Pellegrini delivered two in his first season [the Premier League title and the league cup] but with three months of the season remaining City's best hopes of winning any silverware look to be in the Premier League, though they trail leaders Chelsea by five points having played a game more.
Asked ahead of tonight's game against Leicester if he’s feeling the strain, Pellegrini replied: "I don't feel any pressure, especially from the media. I feel pressure only when I don't see my team playing the way I want to do it."
As for the board's trophy-a-season target, Pellegrini dismissed the idea, saying: "When I signed the contract, I was never told I must win a title every year or that I must win five trophies in five years. That was a sentence of Ferran.

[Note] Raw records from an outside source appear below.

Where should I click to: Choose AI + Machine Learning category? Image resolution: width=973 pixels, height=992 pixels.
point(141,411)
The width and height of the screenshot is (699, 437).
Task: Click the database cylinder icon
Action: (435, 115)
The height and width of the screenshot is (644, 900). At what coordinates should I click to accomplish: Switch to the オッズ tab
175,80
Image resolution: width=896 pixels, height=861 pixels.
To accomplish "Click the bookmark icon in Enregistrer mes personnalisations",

That is perfectly normal. But maybe you can win two in one year and one in another, the other another two."
Nevertheless Pellegrini is an intelligent and astute man, and will be aware that his predecessor, Roberto Mancini, was sacked in May 2013, 12 months after he guided the club to their first Premier League title in 44 years.
But he was bullish when asked if he was aware rumours linking both Pep Guardiola and Carlo Ancelotti to the City job: "I only think about the present," he retorted. "You never know what will happen in the future…to think about the future is the worst thing because you are just speculating about a lot of things. It is important to live life in the present."

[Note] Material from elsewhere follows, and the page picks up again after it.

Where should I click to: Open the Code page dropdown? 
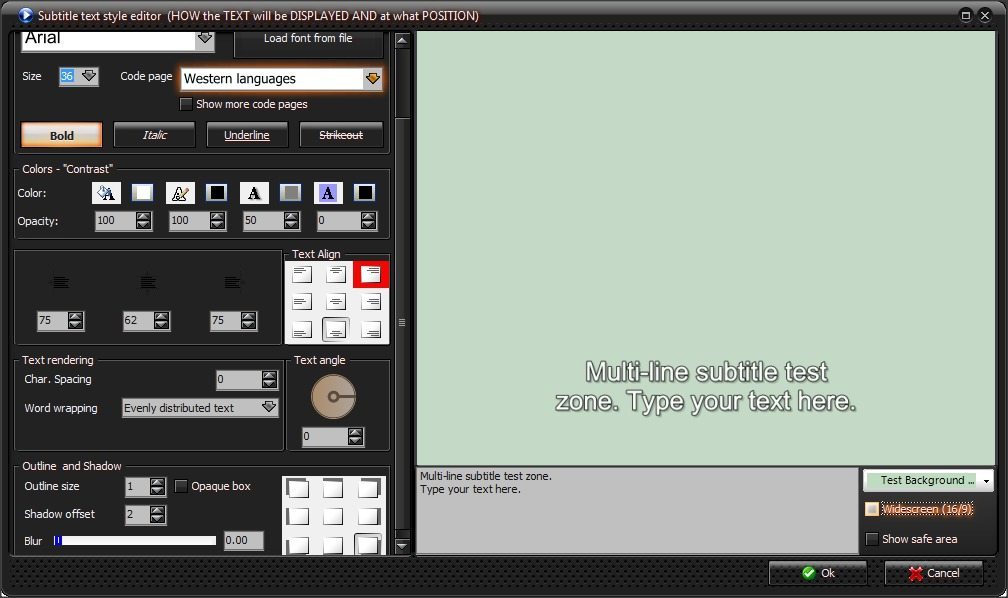(372, 78)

Meanwhile one of the men linked to Pellegrini's job has denied he has any interest in the position. "Of course I'll stay here… I am not waiting for a contract offer from anyone else," said Pep Guardiola, the coach of Bayern Munich, when asked about the City rumours.
Speaking before today's German Cup game against Eintracht Braunschweig, Guardiola said it was his intention to see out the final 18 months of his contract at Bayern. "I want to fulfil my contract and do my job well, that is all I am thinking about at the moment," he said. "I still have a year and a half left on my contract. We will sit together in the summer and then we'll see how things go."